I have only read the OP, not the whole thread, but I think we should think of what is best for the child and not what suits us as adults. I just know when I was little , I was TIRED after school and I wanted my MUM, and I wanted to be at home where I could relax in my own 'space', feeling safe with my MUM there. I was used to Dad being at work, but Mum was the soft one who I wanted. Maybe if I was used to it being Dad at home I would have wanted him - I don;t know. I HATED it when my Mum didn;t pick me up from school and I had to go home with someone else. I would have HATED an after school club.

I am incredibly lucky and grateful to work for a company who have treated me very well since having kids. DH's work are also pretty flexible and we have both managed to mould our working hours around the kids since tey were born. Mostly me staying at home or working part time. I now work almost full time hours again DS1 is nearly 9, but still pick the kids up from school 3 times a week. DH does mornings. (But the DSs don;t like it that I don;t see them muc in the early mornings.)

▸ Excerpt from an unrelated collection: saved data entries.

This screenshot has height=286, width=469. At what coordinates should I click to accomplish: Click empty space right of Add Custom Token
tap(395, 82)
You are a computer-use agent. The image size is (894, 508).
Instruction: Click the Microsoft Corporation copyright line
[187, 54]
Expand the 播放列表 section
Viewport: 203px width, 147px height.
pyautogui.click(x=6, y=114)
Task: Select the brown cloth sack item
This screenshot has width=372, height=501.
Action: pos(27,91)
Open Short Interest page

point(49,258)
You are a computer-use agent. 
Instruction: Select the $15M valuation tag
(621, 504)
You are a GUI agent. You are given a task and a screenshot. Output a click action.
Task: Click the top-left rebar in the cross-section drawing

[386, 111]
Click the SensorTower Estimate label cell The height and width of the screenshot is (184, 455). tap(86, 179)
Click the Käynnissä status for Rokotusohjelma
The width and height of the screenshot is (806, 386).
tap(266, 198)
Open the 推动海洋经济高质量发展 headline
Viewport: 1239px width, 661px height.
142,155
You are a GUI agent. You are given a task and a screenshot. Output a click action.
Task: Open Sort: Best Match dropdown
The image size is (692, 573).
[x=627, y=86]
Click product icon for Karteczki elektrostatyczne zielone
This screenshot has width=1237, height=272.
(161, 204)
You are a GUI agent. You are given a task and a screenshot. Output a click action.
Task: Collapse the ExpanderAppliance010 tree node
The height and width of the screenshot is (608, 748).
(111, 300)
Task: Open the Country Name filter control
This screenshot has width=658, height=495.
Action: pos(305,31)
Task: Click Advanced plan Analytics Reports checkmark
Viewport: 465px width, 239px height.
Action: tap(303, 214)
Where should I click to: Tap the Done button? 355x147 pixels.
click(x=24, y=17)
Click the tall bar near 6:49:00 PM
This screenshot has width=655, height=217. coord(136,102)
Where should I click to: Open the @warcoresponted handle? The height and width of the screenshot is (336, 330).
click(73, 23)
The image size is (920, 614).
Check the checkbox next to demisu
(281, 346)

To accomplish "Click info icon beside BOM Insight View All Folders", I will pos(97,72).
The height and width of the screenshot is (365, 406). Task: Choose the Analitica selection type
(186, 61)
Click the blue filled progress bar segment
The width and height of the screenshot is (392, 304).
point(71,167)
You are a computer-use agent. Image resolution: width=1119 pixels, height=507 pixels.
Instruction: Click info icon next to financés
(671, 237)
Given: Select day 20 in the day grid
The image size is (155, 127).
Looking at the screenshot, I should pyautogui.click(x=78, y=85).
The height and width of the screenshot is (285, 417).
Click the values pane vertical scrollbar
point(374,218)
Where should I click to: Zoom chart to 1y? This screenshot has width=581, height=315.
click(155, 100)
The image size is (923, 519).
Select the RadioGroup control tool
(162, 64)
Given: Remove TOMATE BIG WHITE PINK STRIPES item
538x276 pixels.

I realise we are very lucky.

vezzie · 01/06/2012 14:43

Himalaya, because right now the mother can take it all if she and her partner want. If fathers want better parental leave, non transferably, let them campaign for their own, and I will support them, and make them sandwiches and flasks of tea to take on the march. Wearing a pinny.

I don't see how taking choice away can help. If you force men home against their will, you won't find them washing sheets and sorting outgrown clothes into little boxes for the loft and cutting tiny toe nails and mushing up delightful little meals for the freezer. Some woman will have to come home and do all that.

Note - I am not saying men don't do that, my partner does, but we chose this way together so it's not been foisted on him

I would have no desire to work and domestically service the Home Operation, while someone else gets to snuggle the baby's head

vezzie · 01/06/2012 14:44

Unless you pass my law. Then it might be workable

vezzie · 01/06/2012 14:45

I don't want it to be called "Vezzie's law" though, because that construction is only used for sad things

Himalaya · 01/06/2012 14:45

Abigailadams - because I think the way these sexist employment rights are set up damage women.

As Vashti (almost) said how is it financially beneficial for a woman to take 12 months off work,even if they are paid, if it damages her career prospects?

Shouldn't both sexes have equal rights to damage their career prospects, rather than one sex getting priority over those rights?

Generally rights should be equal.

Where there are sex specific rights they should be linked to well bounded sex specific needs - like giving birth, or needing a man to play Hamlet or whatever.

Being at home to look after a baby in its first 12 months and beyond is not a sex specific need, it is one that can be fulfilled equally by either parent. If employers have to give parents time off to do this it should be equal.

I think this would be better for women as it would enable a more equal split from the outset, and more flexibility to use parental leave beyond the first year.

OP posts:
VashtiBunyan · 01/06/2012 14:51

Himalaya, yes, I do think taking time off work does damage career prospects. But that is mainly due to discriminatory attitudes from employers. Plenty of people make career changes and do really well in a totally different career. But for some reason, women who go into a career after years out caring for children are not viewed in the same way.